Stellantis dit vouloir faire table rase d’une période récente compliquée, marquée par une accumulation de crises : airbags Takata, moteurs Puretech, chute importante de la rentabilité, difficultés avec certaines marques du portefeuille et stocks trop importants sur le marché nord-américain.
Conséquence immédiate : le groupe confirme qu’il n’y aura pas de versements de dividendes sur le titre Stellantis dans les comptes de l’année écoulée. En parallèle, Stellantis annonce avoir provisionné 22,5 milliards d’euros, une somme mise de côté pour absorber ces chocs et corriger la trajectoire.
Sur la stratégie produits, le groupe reconnaît à demi-mot ce que beaucoup d’acteurs admettent aujourd’hui : la course vers l’électromobilité a pu être trop rapide. Antonio Filosa résume l’idée sans détour : les charges exceptionnelles reflètent en grande partie le coût d’avoir surestimé le rythme de la transition énergétique, au point de s’éloigner des besoins, des moyens financiers et des désirs de nombreux acheteurs.
La nouvelle ligne affichée est donc de laisser davantage de latitude au marché, en « laissant le choix au client ».
Aux États-Unis, ce changement se traduit déjà par la relance de moteurs V8, pourtant abandonnés auparavant, notamment chez Dodge sur certains modèles emblématiques. Une question se pose en filigrane : ce virage peut-il faire perdre le rythme des investissements nécessaires dans l’électrique, au moment où la concurrence, notamment chinoise, accélère ?
Pour l’instant, l’effort mis en avant concerne surtout l’Amérique : 13 milliards d’euros déjà annoncés, pour le lancement de 5 nouveaux modèles et la « création de 5000 emplois », notamment en production.
À l’inverse, l’Europe reste en attente : le plan pour le continent est annoncé pour la fin mai, avec la présentation du grand plan international de Stellantis.
À noter aussi l’arrivée du premier moteur « full hybrid » de Stellantis chez Jeep. L’enjeu sous-jacent est clair : éviter un nouveau décalage entre l’offre et les attentes, alors qu’aux États-Unis Toyota et Honda dominent cette technologie depuis 30 ans.
Le groupe a donc provisionné au total 22,5 milliards d’euros, exclus du bilan opérationnel. Sur cet ensemble, près de 15 milliards d’euros sont attribués au « réalignement produit ».

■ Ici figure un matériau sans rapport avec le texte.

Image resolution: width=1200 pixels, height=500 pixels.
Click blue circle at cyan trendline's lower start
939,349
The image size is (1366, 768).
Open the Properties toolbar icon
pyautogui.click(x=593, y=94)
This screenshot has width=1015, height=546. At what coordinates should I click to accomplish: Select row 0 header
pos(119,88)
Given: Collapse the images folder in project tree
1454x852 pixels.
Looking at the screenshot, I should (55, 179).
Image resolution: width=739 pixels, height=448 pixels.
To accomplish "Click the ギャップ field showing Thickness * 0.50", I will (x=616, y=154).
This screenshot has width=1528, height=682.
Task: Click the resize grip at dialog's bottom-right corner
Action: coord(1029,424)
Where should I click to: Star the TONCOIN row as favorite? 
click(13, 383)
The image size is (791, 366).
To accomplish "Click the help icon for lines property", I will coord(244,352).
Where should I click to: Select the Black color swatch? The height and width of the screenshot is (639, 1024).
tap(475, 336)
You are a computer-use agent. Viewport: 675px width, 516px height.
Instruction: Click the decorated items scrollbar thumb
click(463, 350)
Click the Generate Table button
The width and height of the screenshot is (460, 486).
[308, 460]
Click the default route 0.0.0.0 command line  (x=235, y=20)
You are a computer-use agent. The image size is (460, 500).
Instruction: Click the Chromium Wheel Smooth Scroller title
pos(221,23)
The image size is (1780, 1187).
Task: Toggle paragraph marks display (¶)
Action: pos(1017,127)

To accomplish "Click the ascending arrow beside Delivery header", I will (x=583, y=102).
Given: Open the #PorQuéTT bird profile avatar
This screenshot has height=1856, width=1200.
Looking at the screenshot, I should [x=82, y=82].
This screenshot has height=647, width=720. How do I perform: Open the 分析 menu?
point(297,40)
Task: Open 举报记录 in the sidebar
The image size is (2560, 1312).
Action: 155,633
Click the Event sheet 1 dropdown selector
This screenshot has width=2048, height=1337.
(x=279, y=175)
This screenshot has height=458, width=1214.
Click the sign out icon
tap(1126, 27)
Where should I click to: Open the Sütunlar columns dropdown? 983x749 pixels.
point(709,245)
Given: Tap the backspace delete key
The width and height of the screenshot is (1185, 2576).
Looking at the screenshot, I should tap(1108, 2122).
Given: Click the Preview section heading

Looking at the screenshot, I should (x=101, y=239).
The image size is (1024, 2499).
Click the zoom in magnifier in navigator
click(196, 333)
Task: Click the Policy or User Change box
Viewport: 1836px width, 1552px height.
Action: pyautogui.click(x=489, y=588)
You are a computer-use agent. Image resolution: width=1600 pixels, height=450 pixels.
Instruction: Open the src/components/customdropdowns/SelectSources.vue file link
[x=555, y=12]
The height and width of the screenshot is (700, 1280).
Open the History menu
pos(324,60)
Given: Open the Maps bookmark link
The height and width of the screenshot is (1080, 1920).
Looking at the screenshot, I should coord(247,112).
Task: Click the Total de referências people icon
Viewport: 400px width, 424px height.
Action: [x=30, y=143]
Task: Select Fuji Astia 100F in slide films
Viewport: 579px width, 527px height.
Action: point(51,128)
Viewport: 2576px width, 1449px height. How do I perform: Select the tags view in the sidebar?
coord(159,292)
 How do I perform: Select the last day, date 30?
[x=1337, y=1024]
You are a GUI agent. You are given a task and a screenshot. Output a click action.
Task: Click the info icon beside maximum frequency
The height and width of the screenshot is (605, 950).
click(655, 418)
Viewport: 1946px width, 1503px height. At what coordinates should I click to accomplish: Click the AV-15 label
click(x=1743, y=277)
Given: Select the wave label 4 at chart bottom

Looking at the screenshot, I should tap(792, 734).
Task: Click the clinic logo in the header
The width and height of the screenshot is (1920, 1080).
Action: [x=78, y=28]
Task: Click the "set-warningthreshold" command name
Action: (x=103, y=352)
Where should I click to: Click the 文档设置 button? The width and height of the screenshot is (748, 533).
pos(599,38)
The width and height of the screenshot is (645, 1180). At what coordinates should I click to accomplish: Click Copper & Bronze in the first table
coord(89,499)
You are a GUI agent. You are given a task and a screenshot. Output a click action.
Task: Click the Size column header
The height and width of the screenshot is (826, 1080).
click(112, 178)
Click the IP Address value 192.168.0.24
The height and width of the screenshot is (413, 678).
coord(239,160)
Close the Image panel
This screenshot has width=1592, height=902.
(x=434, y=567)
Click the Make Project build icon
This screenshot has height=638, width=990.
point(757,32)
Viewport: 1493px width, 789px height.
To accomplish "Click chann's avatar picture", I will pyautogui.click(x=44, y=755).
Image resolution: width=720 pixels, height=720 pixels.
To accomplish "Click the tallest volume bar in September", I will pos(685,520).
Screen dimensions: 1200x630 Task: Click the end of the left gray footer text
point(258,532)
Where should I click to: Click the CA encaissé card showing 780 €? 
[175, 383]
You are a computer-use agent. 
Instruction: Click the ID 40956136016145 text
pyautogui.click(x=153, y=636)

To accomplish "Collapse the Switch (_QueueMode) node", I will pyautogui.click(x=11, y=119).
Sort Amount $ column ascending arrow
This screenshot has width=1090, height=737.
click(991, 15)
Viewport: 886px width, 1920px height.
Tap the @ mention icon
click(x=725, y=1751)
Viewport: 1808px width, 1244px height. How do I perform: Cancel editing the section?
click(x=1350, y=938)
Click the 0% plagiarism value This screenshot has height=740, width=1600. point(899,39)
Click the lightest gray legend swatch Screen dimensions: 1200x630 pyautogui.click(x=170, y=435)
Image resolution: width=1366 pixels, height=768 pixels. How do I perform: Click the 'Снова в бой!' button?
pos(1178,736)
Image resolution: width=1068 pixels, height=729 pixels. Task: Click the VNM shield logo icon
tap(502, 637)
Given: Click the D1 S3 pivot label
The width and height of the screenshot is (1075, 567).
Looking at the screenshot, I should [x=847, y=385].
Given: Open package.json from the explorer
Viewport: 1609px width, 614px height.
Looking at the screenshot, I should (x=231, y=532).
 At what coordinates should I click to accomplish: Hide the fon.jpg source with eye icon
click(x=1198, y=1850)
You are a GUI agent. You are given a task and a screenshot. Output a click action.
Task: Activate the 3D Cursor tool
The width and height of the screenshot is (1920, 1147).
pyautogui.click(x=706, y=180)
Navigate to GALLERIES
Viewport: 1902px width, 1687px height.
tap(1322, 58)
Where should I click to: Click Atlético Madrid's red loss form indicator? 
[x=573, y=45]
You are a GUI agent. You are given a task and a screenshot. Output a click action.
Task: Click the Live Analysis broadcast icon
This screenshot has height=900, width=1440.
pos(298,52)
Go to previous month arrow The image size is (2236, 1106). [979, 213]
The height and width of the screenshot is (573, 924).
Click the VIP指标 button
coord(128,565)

Derrière cette expression, il faut comprendre que l’abandon d’une partie de la production de batteries et de voitures électriques, notamment en Amérique du Nord, a un coût élevé. Le RAM 1500 électrique en a notamment fait les frais.
La logique revendiquée : payer maintenant pour arrêter l’hémorragie, plutôt que de maintenir le cap et de se retrouver avec des stocks invendables. Un problème qui a particulièrement pesé sur Stellantis ces derniers mois sur le marché nord-américain.
La nouvelle direction vise aussi, à demi-mot, certaines décisions passées. Stellantis mentionne 4,1 milliards d’euros liés à une révision des estimations des provisions pour garanties contractuelles.
Cette réévaluation s’appuie sur un processus d’estimation mis à jour, intégrant l’augmentation récente des coûts liée à l’inflation et une détérioration de la qualité. Le groupe précise que cette situation est imputable à des choix opérationnels qui n’ont pas permis d’atteindre le niveau de qualité attendu, et que la nouvelle équipe de direction est en train de corriger.
Entre crises industrielles, virage stratégique et retour assumé à une approche plus « au choix » côté motorisations, Stellantis acte une rupture : un reset, mais au prix fort. Reste maintenant à voir comment ce changement se traduira concrètement en Europe, et si le groupe parviendra à aligner ses produits sur ce que les conducteurs sont réellement prêts à acheter.
22,5 milliards d’euros ont été provisionnés, exclus du bilan opérationnel.
Près de 15 milliards d’euros sont comptés pour le réalignement produit.
4,1 milliards d’euros sont liés à une révision des estimations des provisions pour garanties contractuelles.